Art & Antik: The Frauenknecht Exhibition 5-20 May

The buzz in Stuttgart this month is the Fraunknecht exhibition at Sarah Haberkern’s gallery, Art and Antik, across the street from Nagel Auktion Haus on Neckarstraße.

As one might expect from Bertram Frauenknecht there was a smattering of outstanding Shahsevan soumacs but surprisingly they took second seat to a number of other categories.

The gallery owner Sarah Haberkern (right)

Among these categories Bertram’s Persian bags were numerous and quite good. There were 2 eye catching Afshar chuval faces, a big boteh number and a quite old medallion example that was even better. His Kurds were whey better yet with a chunky salt bag, and an unusual mina khani interpretation bag face that emphasized one of the elements of this design as a center medallion.

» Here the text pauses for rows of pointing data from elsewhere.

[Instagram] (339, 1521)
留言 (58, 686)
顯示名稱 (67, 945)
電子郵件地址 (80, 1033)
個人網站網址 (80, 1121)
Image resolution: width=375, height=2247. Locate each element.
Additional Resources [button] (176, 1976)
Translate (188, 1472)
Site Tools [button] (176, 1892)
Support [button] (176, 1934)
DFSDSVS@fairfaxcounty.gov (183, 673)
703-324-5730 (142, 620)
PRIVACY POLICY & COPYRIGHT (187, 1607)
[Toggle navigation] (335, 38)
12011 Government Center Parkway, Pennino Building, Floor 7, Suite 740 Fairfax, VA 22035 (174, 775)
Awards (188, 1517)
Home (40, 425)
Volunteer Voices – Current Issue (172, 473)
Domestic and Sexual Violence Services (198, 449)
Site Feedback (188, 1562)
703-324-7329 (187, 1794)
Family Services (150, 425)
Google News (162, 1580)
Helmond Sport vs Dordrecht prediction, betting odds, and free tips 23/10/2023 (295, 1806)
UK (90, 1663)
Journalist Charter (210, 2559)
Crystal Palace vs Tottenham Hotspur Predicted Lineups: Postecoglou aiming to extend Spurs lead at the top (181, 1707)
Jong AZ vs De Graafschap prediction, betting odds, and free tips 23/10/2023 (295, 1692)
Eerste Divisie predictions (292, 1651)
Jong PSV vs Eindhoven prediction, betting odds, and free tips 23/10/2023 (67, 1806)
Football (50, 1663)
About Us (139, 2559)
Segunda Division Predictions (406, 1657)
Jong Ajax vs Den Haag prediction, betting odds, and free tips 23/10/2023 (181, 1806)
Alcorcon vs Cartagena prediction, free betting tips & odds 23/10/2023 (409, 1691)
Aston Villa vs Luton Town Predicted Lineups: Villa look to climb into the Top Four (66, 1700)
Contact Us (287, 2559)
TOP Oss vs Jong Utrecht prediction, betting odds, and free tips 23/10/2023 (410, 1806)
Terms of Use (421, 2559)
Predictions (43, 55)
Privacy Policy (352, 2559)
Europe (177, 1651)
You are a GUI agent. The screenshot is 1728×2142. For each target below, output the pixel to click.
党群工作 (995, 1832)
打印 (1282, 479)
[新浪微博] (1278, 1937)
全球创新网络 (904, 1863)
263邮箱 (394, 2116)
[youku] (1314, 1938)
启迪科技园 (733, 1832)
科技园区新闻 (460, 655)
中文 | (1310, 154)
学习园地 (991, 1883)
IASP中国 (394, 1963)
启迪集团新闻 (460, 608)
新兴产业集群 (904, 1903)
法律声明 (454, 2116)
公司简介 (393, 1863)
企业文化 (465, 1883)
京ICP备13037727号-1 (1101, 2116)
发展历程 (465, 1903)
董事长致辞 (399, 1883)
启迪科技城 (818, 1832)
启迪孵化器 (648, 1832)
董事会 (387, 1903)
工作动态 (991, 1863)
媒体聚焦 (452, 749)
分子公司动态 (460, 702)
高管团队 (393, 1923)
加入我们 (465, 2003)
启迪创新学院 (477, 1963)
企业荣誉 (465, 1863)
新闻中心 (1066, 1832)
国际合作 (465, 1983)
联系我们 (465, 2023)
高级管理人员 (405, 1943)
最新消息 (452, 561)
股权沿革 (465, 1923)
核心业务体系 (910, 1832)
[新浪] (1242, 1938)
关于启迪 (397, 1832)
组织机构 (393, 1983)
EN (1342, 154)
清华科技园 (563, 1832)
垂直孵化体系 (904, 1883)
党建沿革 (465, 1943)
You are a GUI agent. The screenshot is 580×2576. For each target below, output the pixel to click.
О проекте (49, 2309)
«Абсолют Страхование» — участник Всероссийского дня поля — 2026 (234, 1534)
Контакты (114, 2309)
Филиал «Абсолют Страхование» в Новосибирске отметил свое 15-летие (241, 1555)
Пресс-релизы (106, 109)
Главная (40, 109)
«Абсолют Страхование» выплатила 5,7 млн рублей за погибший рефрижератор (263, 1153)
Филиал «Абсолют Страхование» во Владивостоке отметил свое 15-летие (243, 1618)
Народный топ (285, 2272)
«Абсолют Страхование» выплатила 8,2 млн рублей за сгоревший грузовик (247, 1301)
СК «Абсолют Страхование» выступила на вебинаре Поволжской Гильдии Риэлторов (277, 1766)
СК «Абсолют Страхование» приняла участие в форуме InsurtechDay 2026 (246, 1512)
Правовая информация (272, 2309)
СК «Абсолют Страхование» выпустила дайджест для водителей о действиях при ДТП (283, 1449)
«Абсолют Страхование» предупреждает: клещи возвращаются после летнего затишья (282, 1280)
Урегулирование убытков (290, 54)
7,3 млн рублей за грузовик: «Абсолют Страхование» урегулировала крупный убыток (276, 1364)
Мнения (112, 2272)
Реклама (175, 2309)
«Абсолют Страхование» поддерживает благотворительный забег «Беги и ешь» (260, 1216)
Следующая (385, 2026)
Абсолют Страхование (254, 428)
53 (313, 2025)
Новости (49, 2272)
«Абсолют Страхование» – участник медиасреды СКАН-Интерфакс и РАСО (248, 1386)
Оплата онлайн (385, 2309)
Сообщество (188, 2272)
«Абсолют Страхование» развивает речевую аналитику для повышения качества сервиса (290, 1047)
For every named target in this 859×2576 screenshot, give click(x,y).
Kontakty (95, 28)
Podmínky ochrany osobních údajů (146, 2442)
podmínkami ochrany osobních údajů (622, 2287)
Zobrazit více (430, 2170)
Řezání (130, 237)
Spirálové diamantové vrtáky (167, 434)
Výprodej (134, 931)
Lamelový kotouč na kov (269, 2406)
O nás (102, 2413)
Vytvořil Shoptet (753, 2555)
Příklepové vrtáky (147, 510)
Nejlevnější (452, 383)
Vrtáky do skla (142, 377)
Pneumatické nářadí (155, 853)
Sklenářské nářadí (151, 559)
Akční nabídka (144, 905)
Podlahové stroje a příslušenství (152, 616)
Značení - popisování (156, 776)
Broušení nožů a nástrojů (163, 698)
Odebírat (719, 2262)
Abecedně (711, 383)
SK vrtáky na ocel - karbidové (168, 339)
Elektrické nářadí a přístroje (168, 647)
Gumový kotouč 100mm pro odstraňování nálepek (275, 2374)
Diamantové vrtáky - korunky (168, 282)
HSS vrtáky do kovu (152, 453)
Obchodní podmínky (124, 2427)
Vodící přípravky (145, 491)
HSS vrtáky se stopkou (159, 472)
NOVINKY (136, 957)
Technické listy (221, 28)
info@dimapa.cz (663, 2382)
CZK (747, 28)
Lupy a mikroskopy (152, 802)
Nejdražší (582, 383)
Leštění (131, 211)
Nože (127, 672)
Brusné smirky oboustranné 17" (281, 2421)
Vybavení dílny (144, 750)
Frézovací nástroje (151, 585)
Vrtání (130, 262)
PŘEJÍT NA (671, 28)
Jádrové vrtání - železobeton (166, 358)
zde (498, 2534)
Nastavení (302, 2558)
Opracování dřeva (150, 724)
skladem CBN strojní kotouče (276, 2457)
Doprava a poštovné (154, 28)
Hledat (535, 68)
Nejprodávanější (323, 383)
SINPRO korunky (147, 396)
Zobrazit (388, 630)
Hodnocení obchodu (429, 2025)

Other Persian bags included a unique complete mixed technique Bakhtiari chuval with pile closure panels, a wonderful djidjim fragment, and a late but great mixed pile and warp-faced plain weave Shahsevan band that displayed one of the most entertaining mythical beasts seen yet. Rounding out the Persian offerings there were two classical fragments.

Asmalyk

As expected, the few Turkoman weavings in the show were all of a singular nature. His small Yomud asmalyk had an unusual palette and unique interpretation of the ashik design. Three tent band fragments were shown; a Yomud with off the charts scale, an Arabatchie that screamed “old”, and a rare Salor example. For those that appreciate condition there was a perfect, full pile, 3 gul “Eagle Group” torba and an ak chuval in perfect shape with pristine colors.

Even the Belouch were present with 2 vividly colored balishts, a complete, full pile, square prayer rug, and what looked to be a very old camel field rug.

Turkey was well represented with two 18th century kelim halves, both band formats, one plain and the other with completely geometric, simplified, variations of the dragon theme + a Konya fragment sporting a concentric sawtooth medallion resolving into a pair of parallel crenallated poles at top and bottom. In addition there was a large18th century medallion Konya, an intriguing 17th century Sivas, a radio carbon dated Konya with exquisite borders, and a rare design Lotto fragment. Caucasians were represented with an early village keyhole medallion rug that well might be unique and one half of an early Bidjov notable for its scale, color, and articulation of design.

China was a bit under represented with only one rug fragment but of course it was rare and old: an early Ming piece that is essentially the corner of the rug with a good bit of plain field, the corner element (1/4 of a radiant disc) and sections of both the vertical and horizontal borders with a meandering line and demi-motifs that could easily be extrapolated into an all over field design.

The textiles represented one of the two star attractions of the show. There were 2 Sefavid panels; one composed of mille fleur botehs and the other showing delicate vertical bands, one 16th century Ottoman velvet fragment in a beautiful shade of lac, a fantastic green 16th century Sicilian velvet, a wonderful Ottoman era Algerian embroidery with vivid but mellowed colors, a Song dynasty (11th century) kesi hair wrap with unique banded design bravely attributed to central Asia, one of the earliest embroidered Turkoman hair pieces that this reviewer has ever seen, and a Russian brocade that is quite unlike anything else.

Central Asian weaving 100 B.C.

The real beef of this event, the raison d’etre, though was 3 fragments of a nature seldom seen in gallery exhibitions. Two wool central Asian weavings, one dating to 500 B.C. and the other, a youngster, dated to 100 B.C. Each is produced in a warp-faced twill and both have remarkably fresh colors for the age or any other age. The third fragment is unique to my experience. The design(s) and articulation thereof is geometric and extremely refined given the low horizontal knot count. This refinement of design is achieved by its high vertical count. The weave is packed beyond the weightiest Bidjar resulting in what seems to be a structurally singular weaving. Viewing the piece creates an extreme desire to see more.

Central Asian weaving dated 500 B.C.

I find Frau Haberkern to be quite charming and hospitable. The show is scheduled to end on 20 May but rumor is that it may extend a few days beyond that.